Furthermore, he claimed that she was frightened to be left by herself. He asked the Board not to see them separated, and having lived together so long he prayed that they would be allowed to “die together at our home” (MH 12/1151).
A reluctance to enter the workhouse by the elderly is common in the correspondence. When George Gould, in the Witney Poor Law Union, wrote to the Poor Law Board in May 1862 he referred to himself as an infirm pauper of 71 years. He had been engaged as a farmer’s servant but had then received a kick from a horse which rendered him disabled and not capable of any work. He stated that his “labor is now almost done; my little money is wholly spent for medical attendance during my extreme affliction, and I subsist now by begging a scanty pittance daily”. He had made application for relief locally but the only offer he received was an order for the workhouse which, “in consequence of my advanced age of Seventy one years, and my Infirmities”, he refused, preferring outdoor assistance. He asked the Board to quickly reconsider his case “as I am utterly destitute” (MH 12/9761).

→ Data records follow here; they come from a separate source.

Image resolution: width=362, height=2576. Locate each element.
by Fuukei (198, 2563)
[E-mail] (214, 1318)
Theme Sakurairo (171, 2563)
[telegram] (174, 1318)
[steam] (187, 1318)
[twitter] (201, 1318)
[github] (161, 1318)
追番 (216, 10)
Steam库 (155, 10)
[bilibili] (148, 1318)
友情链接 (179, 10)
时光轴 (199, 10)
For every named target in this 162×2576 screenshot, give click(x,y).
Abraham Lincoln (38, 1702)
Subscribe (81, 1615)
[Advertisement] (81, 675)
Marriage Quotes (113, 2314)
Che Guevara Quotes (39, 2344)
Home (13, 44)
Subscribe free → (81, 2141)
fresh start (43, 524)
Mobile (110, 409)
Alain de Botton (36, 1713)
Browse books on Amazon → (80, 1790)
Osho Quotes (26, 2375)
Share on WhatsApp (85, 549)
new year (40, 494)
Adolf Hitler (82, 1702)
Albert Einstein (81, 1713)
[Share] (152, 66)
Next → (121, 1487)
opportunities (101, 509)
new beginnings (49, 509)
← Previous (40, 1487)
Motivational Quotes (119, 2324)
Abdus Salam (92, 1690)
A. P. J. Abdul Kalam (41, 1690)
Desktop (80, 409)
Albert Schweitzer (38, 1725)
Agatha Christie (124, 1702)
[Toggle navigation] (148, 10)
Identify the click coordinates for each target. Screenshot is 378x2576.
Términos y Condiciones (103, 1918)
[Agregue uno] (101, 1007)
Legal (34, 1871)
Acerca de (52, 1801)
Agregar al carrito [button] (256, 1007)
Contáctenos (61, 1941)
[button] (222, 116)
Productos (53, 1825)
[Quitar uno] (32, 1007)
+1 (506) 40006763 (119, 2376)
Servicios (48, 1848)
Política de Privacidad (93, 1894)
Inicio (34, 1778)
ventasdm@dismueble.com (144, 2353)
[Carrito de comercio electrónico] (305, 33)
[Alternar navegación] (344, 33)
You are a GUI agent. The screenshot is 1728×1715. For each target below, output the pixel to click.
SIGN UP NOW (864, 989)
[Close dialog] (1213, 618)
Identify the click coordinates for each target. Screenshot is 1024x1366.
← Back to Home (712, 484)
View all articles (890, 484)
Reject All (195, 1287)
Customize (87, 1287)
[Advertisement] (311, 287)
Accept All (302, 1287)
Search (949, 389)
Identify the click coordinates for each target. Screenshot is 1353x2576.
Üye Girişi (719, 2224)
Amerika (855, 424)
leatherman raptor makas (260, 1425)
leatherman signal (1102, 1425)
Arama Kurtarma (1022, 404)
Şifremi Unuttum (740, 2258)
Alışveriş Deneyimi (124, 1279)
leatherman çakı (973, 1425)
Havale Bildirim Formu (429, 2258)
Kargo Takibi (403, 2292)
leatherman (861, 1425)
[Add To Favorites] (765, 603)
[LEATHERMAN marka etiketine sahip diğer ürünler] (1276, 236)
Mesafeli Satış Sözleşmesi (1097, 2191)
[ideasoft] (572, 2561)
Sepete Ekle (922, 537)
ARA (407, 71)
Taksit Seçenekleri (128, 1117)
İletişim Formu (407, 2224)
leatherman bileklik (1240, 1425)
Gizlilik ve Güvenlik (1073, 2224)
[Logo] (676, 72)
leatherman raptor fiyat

These are only four letters taken from the thousands of paupers’ and poor persons’ letters we have found thus far in the Commissioners’ correspondence. They speak to us directly about issues of social care from the mid-nineteenth century: the expenditure of previous income during illness or infirmity, the fears of individuals of leaving their homes and their loved ones, and the reductions and sometimes cessation of regular welfare funding which allowed ordinary people a degree of independent and semi-secure living. They speak about past years as workers, labourers or as parents or spouses. In doing so the rhetoric they deploy speaks clearly to the issues of dignity, respectability and family love. Much of this is mirrored in Age UK’s recent assessment of the state of social care in the here and now:
Good care, provided by kind and committed people, enriches lives and makes it possible to have dignity and hope… It is appalling that one and a half million older people in our country now have some unmet need for care, one in seven of the entire older population. This is a shameful statistic, and older people are developing new unmet needs for care every day.
It gives us pause for thought, too, that these sentiments would have been entirely familiar to people like Rush, Lane, Ward and Gould 160 years ago.